Jan Ernst Matzeliger  

Jan Ernst Matzeliger invented a shoemaking machine that increased shoemaking speed by 900%. Jan Matzeliger conceived, patented, built working models, and factory-tested a machine known as a shoe-lasting machine, and he eventually became a stockholder in the company that manufactured it. Matzeliger's shoe-lasting machine could produce 150 to 700 pairs of shoes a day.

Jan Matzeliger was born on September 15, 1852, in the port city of Paramariboin Dutch Guiana, now known as Surinam. His mother was a native Surinamese of African descent, and his father, a Dutch engineer who had been sent to the island colony to take charge of the government machine works, was a well-educated man and a member of a wealthy and aristocratic Dutch family.

Jan served as an apprentice in a government machine shop supervised by his father. He developed an interest in machines, eventually becoming a skilled machinist. At the age of 19 he signed on as a seaman with the Dutch East Indies Company and went to sea. He helped fix the engines on the steamship to which he was assigned. He spent two years sailing to the Far East, then came to North America with his ship. When his ship docked in Philadelphia in 1873, Jan Matzeliger left the Dutch East Indies Company and looked for work as a machinist in Philadelphia. By 1877, he spoke adequate English and had moved to Massachusetts.
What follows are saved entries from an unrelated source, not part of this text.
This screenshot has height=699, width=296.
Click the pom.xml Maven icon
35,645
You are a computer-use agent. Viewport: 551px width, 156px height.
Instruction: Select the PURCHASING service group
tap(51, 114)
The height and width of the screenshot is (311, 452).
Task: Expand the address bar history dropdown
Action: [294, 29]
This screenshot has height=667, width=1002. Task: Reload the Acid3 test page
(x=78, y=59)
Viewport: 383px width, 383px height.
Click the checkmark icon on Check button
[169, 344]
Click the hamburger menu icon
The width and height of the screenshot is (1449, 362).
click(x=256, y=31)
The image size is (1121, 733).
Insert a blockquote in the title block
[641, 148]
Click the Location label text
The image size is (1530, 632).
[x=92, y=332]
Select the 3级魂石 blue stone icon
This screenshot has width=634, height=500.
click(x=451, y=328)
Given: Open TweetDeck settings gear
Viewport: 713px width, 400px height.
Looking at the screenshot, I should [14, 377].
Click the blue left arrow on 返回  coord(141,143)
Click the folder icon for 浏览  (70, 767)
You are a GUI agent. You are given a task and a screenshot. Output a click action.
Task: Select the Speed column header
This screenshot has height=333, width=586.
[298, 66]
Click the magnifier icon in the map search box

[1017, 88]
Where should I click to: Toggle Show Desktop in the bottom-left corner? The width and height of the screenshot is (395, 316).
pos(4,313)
After a while, Jan Matzeliger went to work in a shoe factory. At the time, no machine could attach the upper part of a shoe to the sole. This had to be done manually by a "hand laster"; a skilled one could produce 50 pairs in a ten-hour day. As he worked in shoe factories around Lynn and Boston, he heard it said many times that it was impossible to last shoes by machines; the job simply could not be done. In secret he started experimenting, first with a crude wooden machine, then with a model made out of scrap iron. For ten years he worked, steadily and patiently, with no encouragement. Indeed, when the news of his tinkering finally reached the public, there were jeers of derision. Metzeliger only smiled and continued working.

Finally in 1882, Jan Matzeliger felt he had perfected his machine to solve the impossible problem. When he applied for a patent and sent his diagrams to Washington, patent reviewers could not even understand them. They were so complicated that a man was dispatched from Washington to Lynn, Massachusetts to see the model itself. On March 20, 1883, patent number 274,207 was granted to Jan E. Matzeliger. Matzeliger's machine was able to turn out from 150 to 700 pairs of shoes a day versus an expert hand lasters fifty.

By 1889 the demand of the shoe lasting machine was overwhelming. A company was formed, The Consolidated Lasting Machine Company, where Matzeliger was given huge blocks of stock for his invention. His machine had revolutionized the entire shoe industry in the U.S . and around the world.

Unfortunately, Jan Matzeliger didn't live to see the fruits of his labor. Because he had sacrificed his health working exhausting hours on his invention and not eating over long periods of time, he caught a cold which quickly developed into tuberculosis. He died at age 37 on August 24, 1887.